そう話すのは、県立近野江高校新聞部の佐倉桜波。この作品、『はやしたてまつり♪』の主人公だ。

彼女と祭囃子の出会いも、部活動でおこなった取材がきっかけだったという。

「『意外と知らない地元文化』という記事の取材で、和太鼓の名人に話を聞きに行くことになったんです。そのときは、和太鼓やお囃子に興味があったというよりも、初めて取材に連れて行ってもらえる! という嬉しさの方が強かった気がします」

取材を終えて、記事を書きはじめる桜波。しかし、記事に入れようとしていた写真に彼女は違和感を感じる。

「なにか違う気がする、と思いました。お祭りの中で太鼓を叩いているような雰囲気が、その写真からは伝わってこなかったんです。だから、もう一度取材をさせてほしいと先輩のふーちゃんにお願いしました。巌ちゃんの太鼓の音を聴いたときに自分が感じた気持ちを、ちゃんと伝えられる記事にしなきゃいけないと思ったんです」

漫画や小説を制作する際、作者は必ず取材を行う。女の子がおしゃべりをしているだけの作品でさえ、作者は街を歩く女子高生たちの会話に聞き耳を立てたり、実際に学校を訪問していたりするはずだ。

『はやしたてまつり♪』の特徴は、数多くの囃子連に取材を行った作者の体験自体を作品に組み込んでいる点にある。

プロの演奏を聴き、自身も和太鼓を叩き、いつまでも手に残る振動に圧倒される。桜波が感じたその感動は、おそらく作者が感じたものだろう。取材をする側という、本来は表舞台に出ない立場の桜波を主人公にすることで、取材される側――祭囃子の魅力を一層引き立たせている。

女子高生が受け継ぐ日本の伝統

「巌ちゃん」とは、桜波が取材をした「近野江囃子連」の和太鼓奏者・龍谷巌のこと。名前は男らしいが、桜波と同じ高校に通う女の子だ。

「和太鼓の名人だなんていうから、頑固そうな男の人なのかもと思っていたので、同い年くらいの女の子だと分かったときは驚きました。緊張すると目つきが悪くなって、口数も少ないので誤解されやすいですけど、少し人見知りなだけなんです。太鼓と、お菓子の話をしているときはすごく良い顔になって、そんなところも可愛いんですよね」

少子高齢化や、地域の人間関係が希薄になったことで、祭囃子の担い手は全国的に少なくなっている。

近野江囃子連も例外ではなく、現在所属しているのは巌ただ一人であるという。それでもなお、巌が和太鼓を叩き続ける理由は何なのか。
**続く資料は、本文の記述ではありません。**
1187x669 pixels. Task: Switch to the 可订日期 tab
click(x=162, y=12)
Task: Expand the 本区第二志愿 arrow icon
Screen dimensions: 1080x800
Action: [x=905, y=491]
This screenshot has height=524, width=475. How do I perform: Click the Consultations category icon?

「最初に取材をしたときに見せてもらったんですけど、巌ちゃんの手、女の子なのにごわごわしていました。子供のころからずっと太鼓を叩いてきた時間が、その手に詰まっている気がして……。おじいちゃんに教えてもらった音楽を守りたい、と言っていました。なので、私たちの記事をたくさんの人に読んでもらって、巌ちゃんの太鼓に興味を持ってくれる人が増えたら嬉しいですね」

能天気なだけじゃない桜波の魅力

再取材の甲斐もあり、桜波たちが書いた記事は本人たちも納得のいく出来に仕上がった。そして、その記事を発端に思いがけない出来事が起こる。
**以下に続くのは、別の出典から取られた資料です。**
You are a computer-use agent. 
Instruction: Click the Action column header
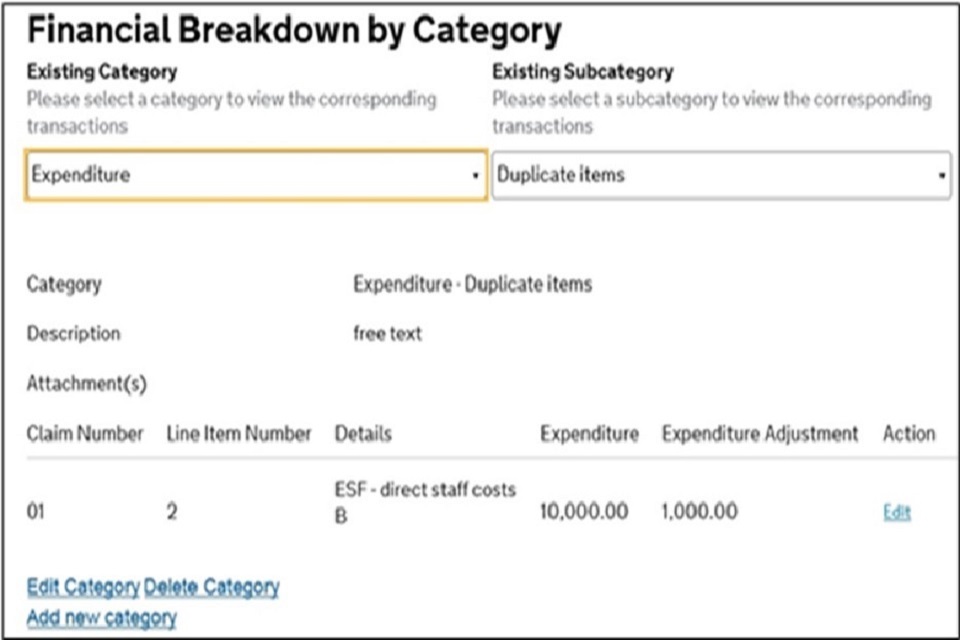(x=909, y=434)
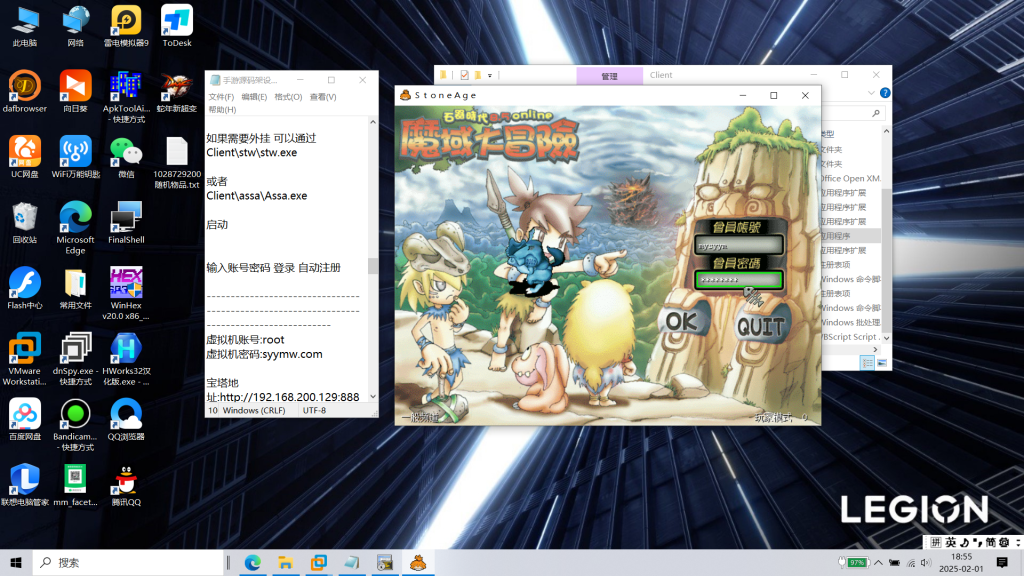The image size is (1024, 576).
Task: Open the ToDesk desktop icon
Action: click(176, 26)
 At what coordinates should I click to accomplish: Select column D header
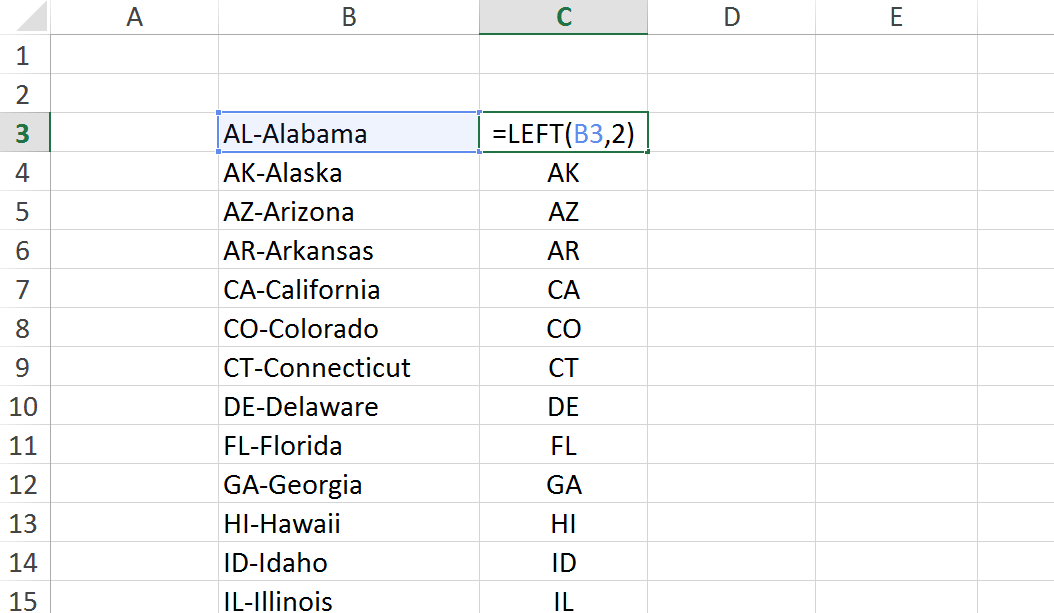click(x=731, y=17)
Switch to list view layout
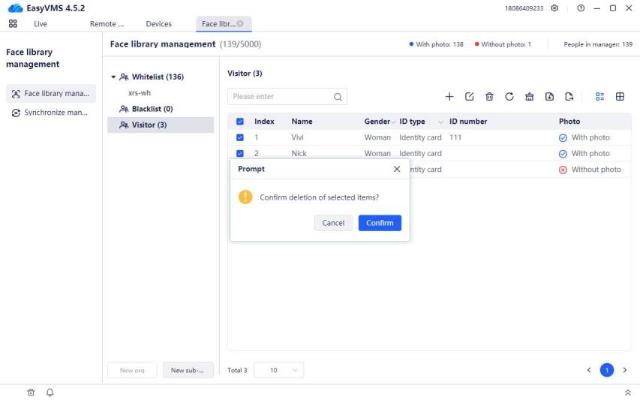640x400 pixels. point(600,97)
「町役場の方が私たちの記事を読んだらしく、商店街の小さなお祭りでお囃子をしてみないかと誘われました。急な話だったので迷いましたが、取材で太鼓を叩いたときの楽しさを思い出して、面白そうだなと。私と巌ちゃん、先輩のふーちゃん、巌ちゃんの幼馴染の月ちゃん。4人で、近野江囃子連を復活させたんです」

準備期間は10日しかない。それでも放課後と休日を使って練習を重ね、本番当日を迎える。だが、演奏の結果は桜波にとって悔いが残るものになった。

「一ヵ所失敗してから、頭が真っ白になって……。その後は、とにかく叩くしかないという感じでした。なんでもっと練習しなかったんだろうと考えると悔しくて、演奏が終わった後に泣いてしまいました。でも、巌ちゃんが『一生懸命がんばったから悔しいんだよ』と言ってくれたんです。覚えなきゃいけないことはまだまだありますけど、次はもっと上手に演奏できるようにがんばりたいと思います」

桜波は、この作品のムードメーカーだ。いつも笑顔を絶やさず、ときには冗談じみた言動をして周りをなごませる。だからこそ、演奏の後に彼女が流した涙には重みがある。

近野江囃子連の活動は、これで終わりではない。次は「都成大祭」という大きな祭りでの演奏が決まっている。記事を書くだけでなく、自らの手で祭囃子の魅力を発信しようと奮闘する桜波。彼女のこれからの活躍に期待したい。